Pitti uomo diventa marchio storico di interesse nazionale e annuncia la prossima edizione in Giugno all’insegna dello sport, del business e dell’eleganza. Il fashion Made in Italy si scopre sempre più forte, con segni positivi anche sull’export e un punto fermo: Firenze come centro strategico per tutta la filiera. La presentazione della nuova collezione primavera estate 2026 vedrà ospiti d’eccezione come Issay Miyake e il debutto del brand inglese Orlebar Borown, e di Ellesse.

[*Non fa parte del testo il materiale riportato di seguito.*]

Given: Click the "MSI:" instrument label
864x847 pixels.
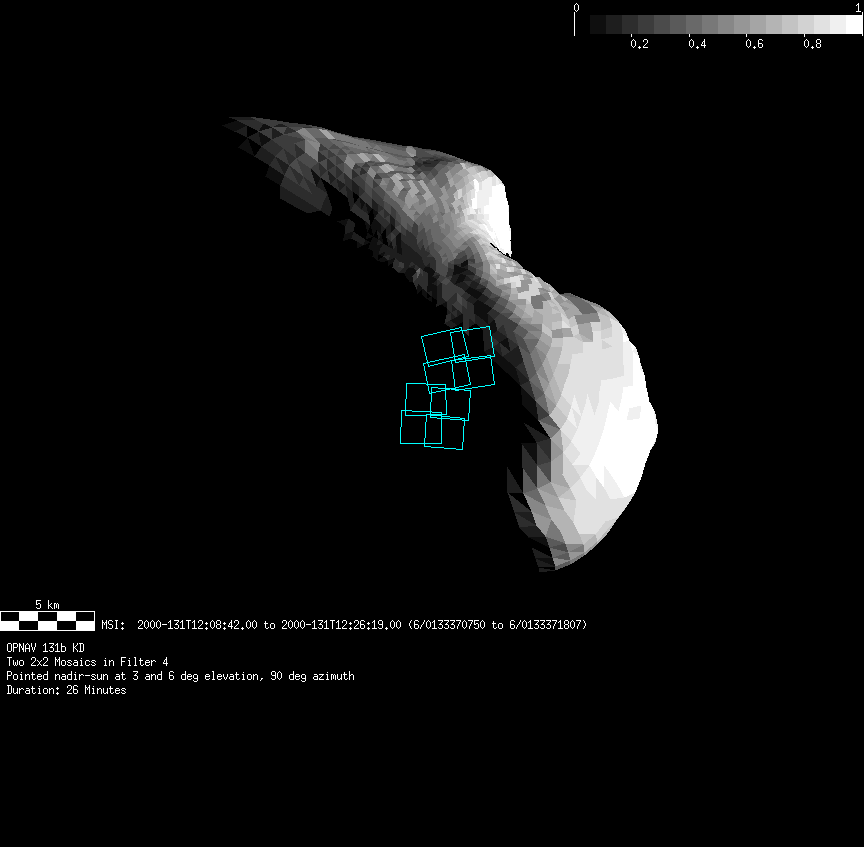Looking at the screenshot, I should pos(112,625).
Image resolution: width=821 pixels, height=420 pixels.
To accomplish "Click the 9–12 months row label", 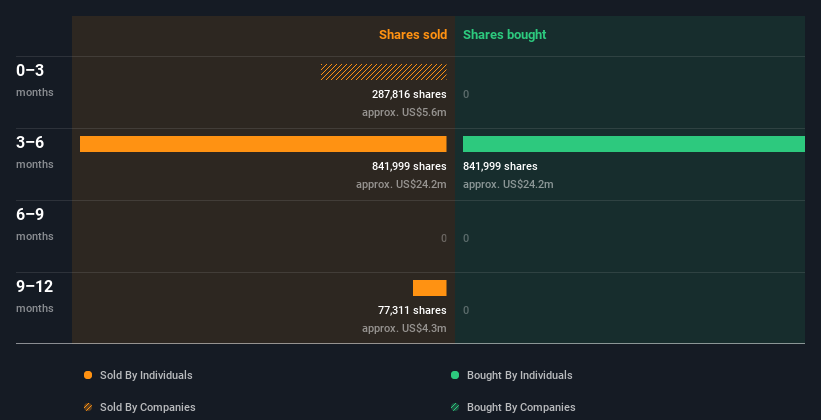I will [34, 286].
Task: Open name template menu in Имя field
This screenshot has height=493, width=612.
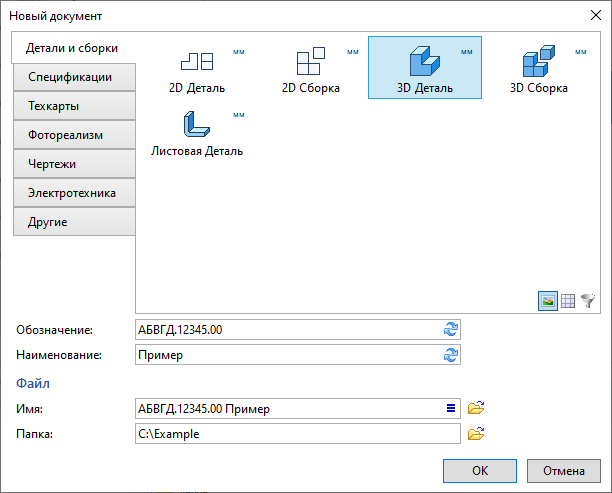Action: point(450,408)
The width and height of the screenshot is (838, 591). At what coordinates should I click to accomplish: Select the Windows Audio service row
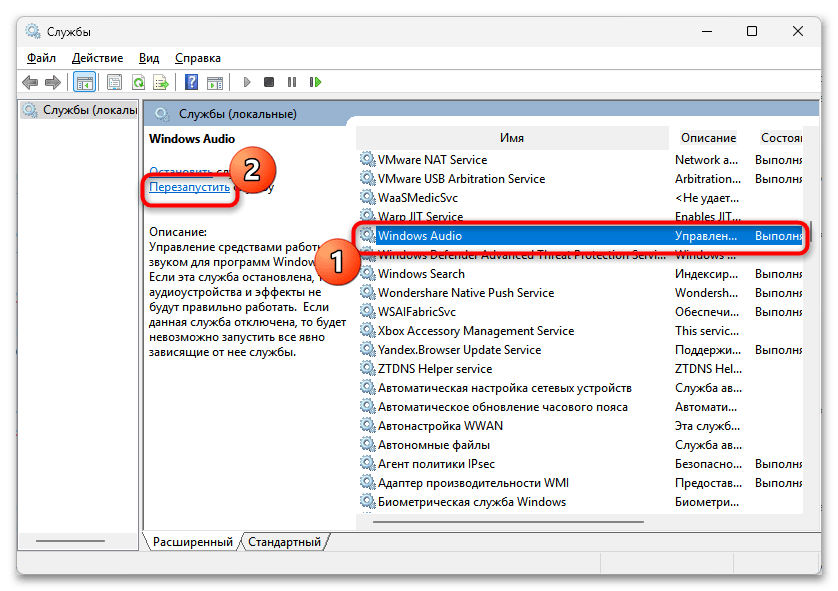[420, 236]
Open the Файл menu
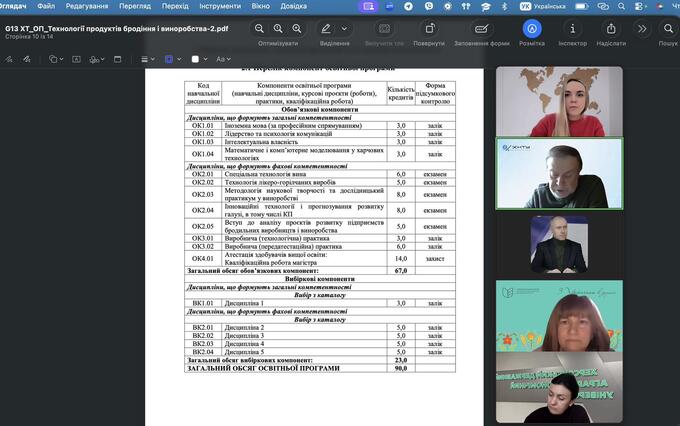 [46, 6]
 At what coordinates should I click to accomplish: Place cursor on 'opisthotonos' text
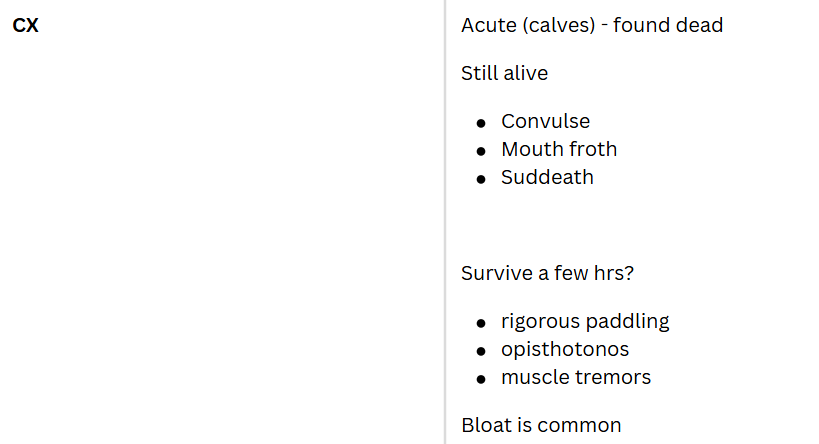tap(565, 349)
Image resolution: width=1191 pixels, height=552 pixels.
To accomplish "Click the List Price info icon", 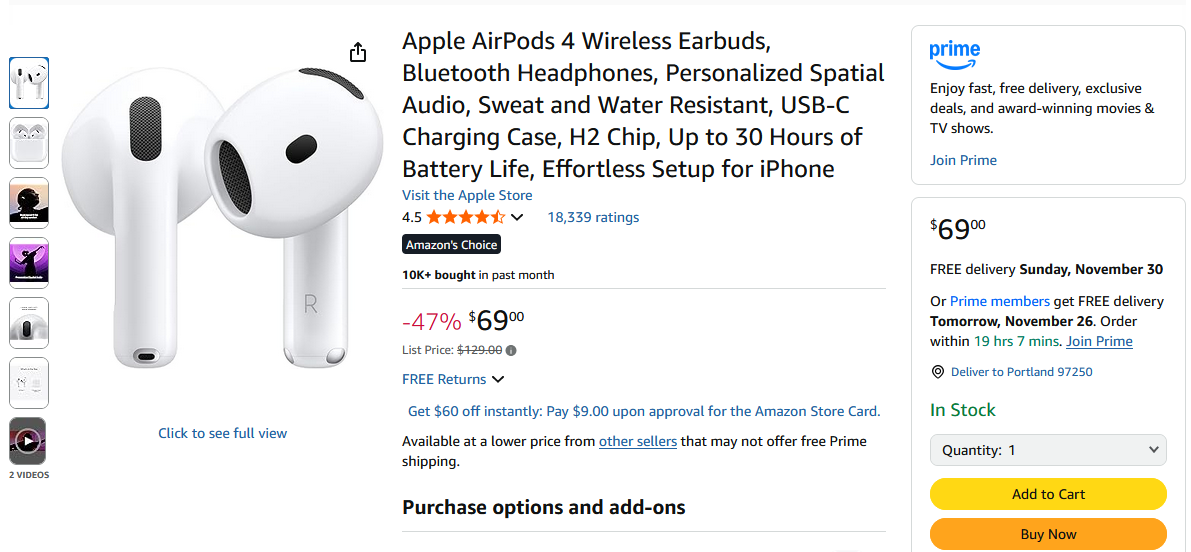I will [x=511, y=351].
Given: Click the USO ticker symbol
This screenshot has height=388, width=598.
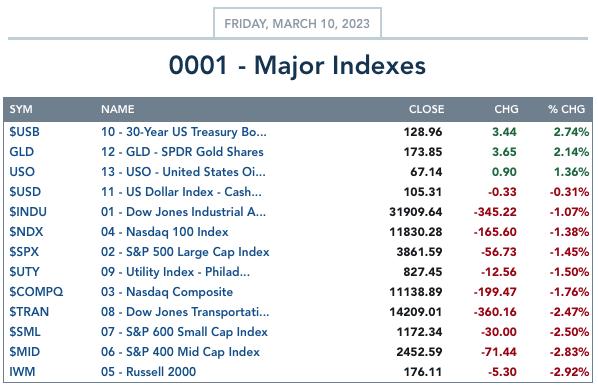Looking at the screenshot, I should (22, 172).
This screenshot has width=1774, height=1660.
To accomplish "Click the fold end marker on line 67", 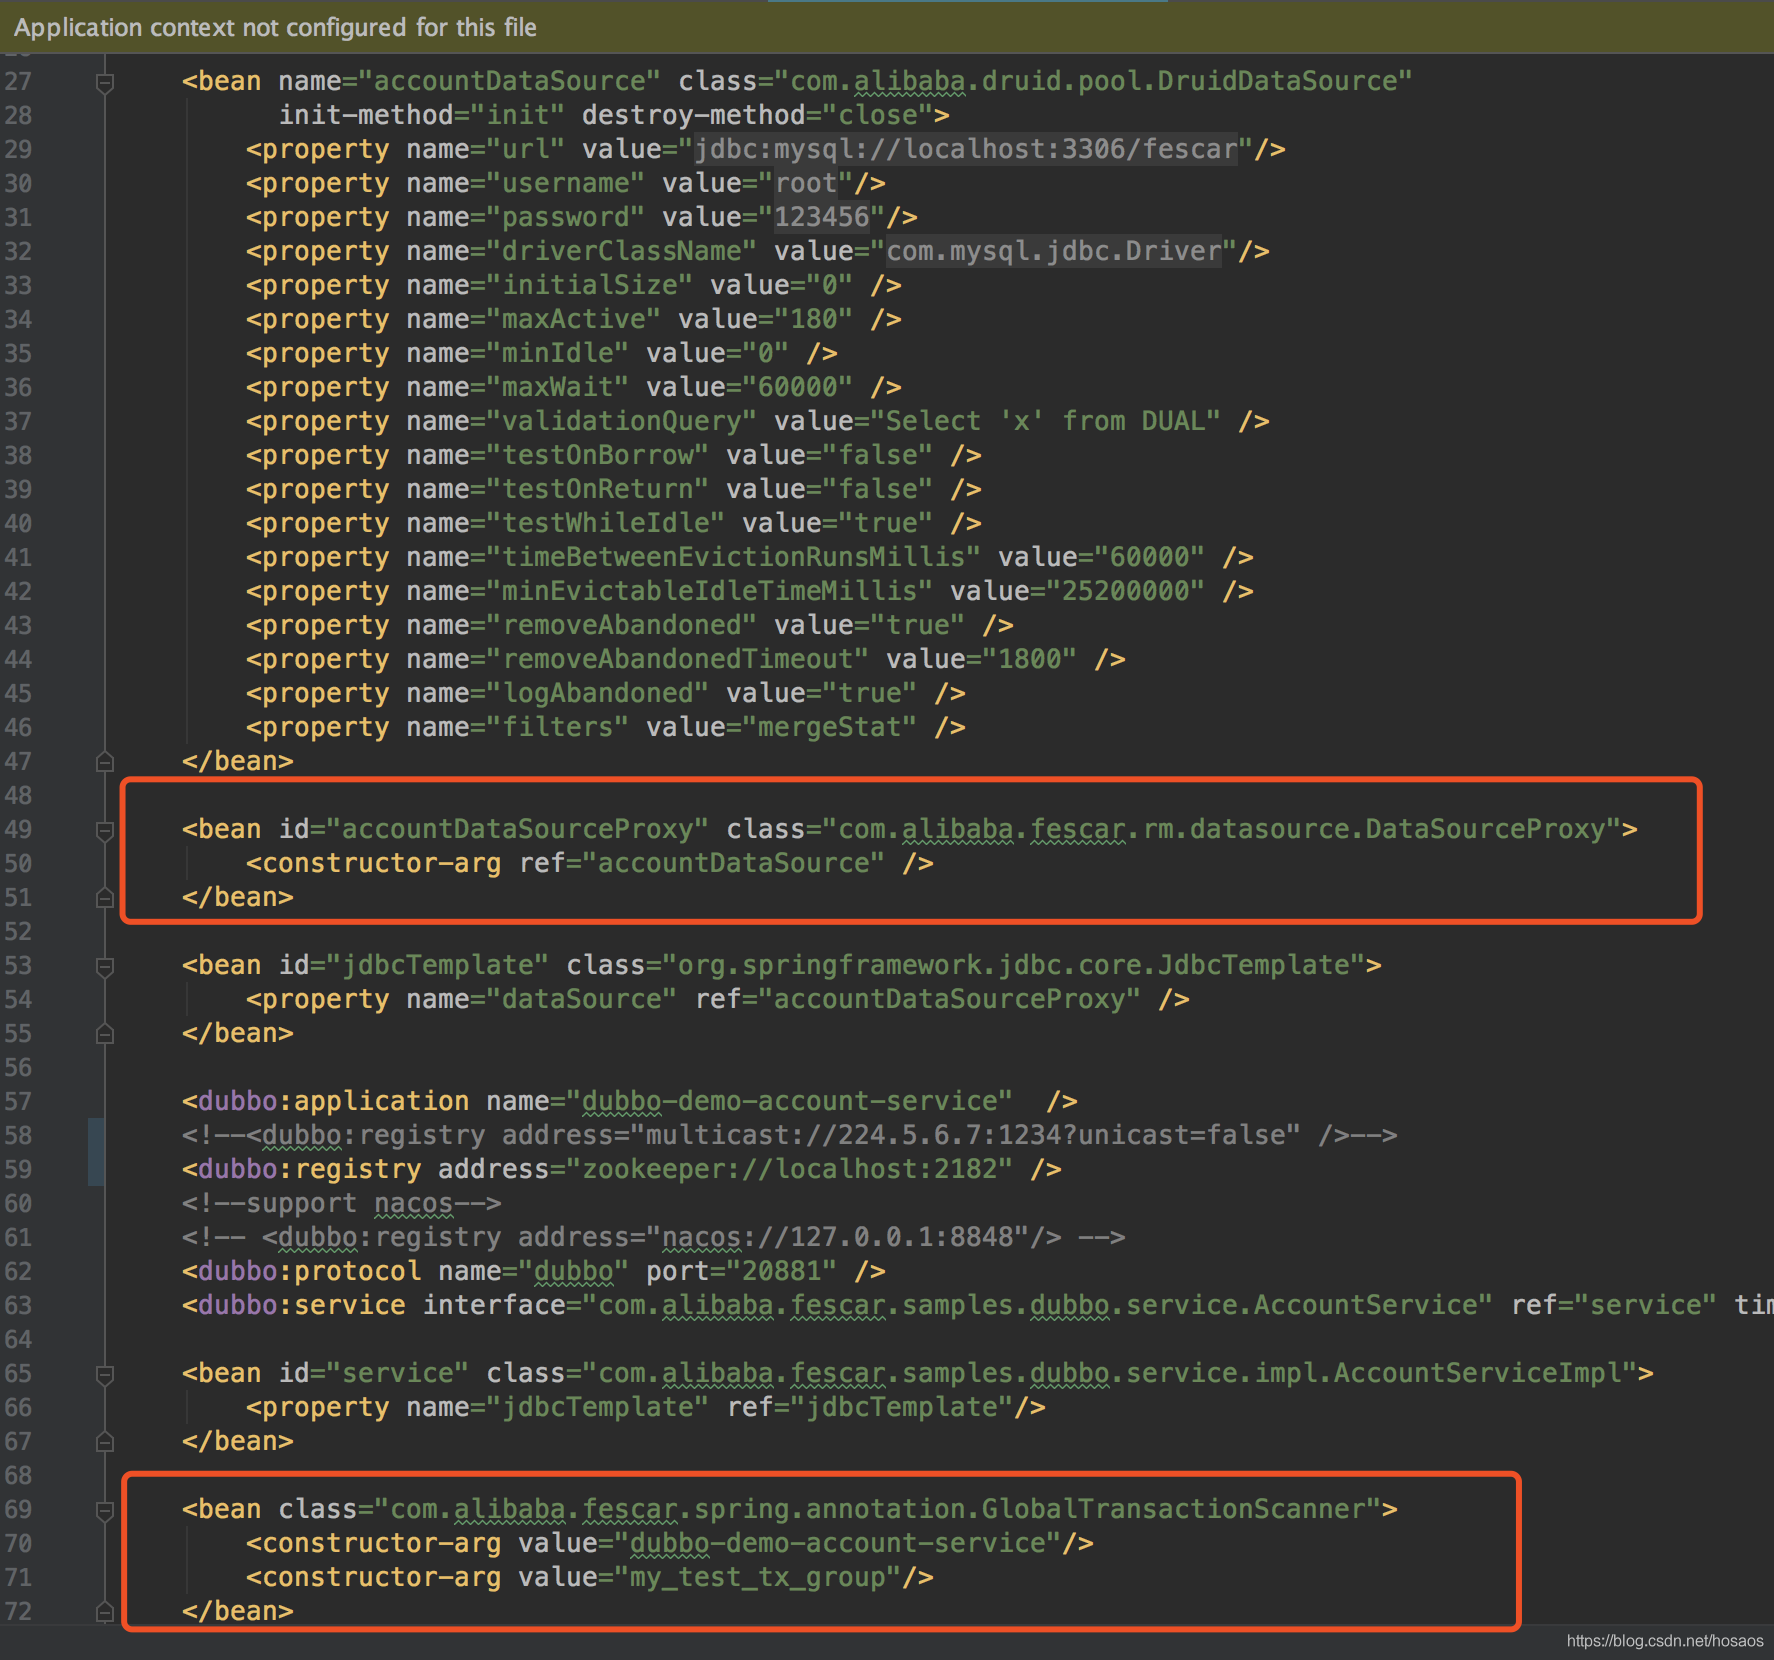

Pitti c’è. Da oltre mezzo secolo, e ci sarà anche dal 17 al 20 giugno, sempre alla Fortezza da Basso per l’edizione numero 108, un traguardo da tagliare su due ruote, con la maglia rosa. E allora ecco che la rassegna sarà dedicata proprio ai bikers, perché la moda veste il quotidiano nelle sue differenti espressioni, dallo sport al lavoro al tempo libero. Dinamica e creativa, come del resto è sempre stata la kermesse, che fino ad oggi, grazie alla collaborazione strategica con l’agenzia ICE per l’internazionalizzazione del made in Italy, ha fatto girare oltre 4.000 tra operatori e stampa estera. E il 2025 non sarà da meno, si attendono infatti 580 buyer e oltre 270 giornalisti, blogger, influencer e opinion makers.
In mostra 730 marchi, di cui il 43% stranieri, in rappresentanza di un globo sempre più raggiungibile in ogni angolo e che frutta collaborazioni con Cina, Scandinavia, Corea, Emirati e ora anche con l’Ucraina.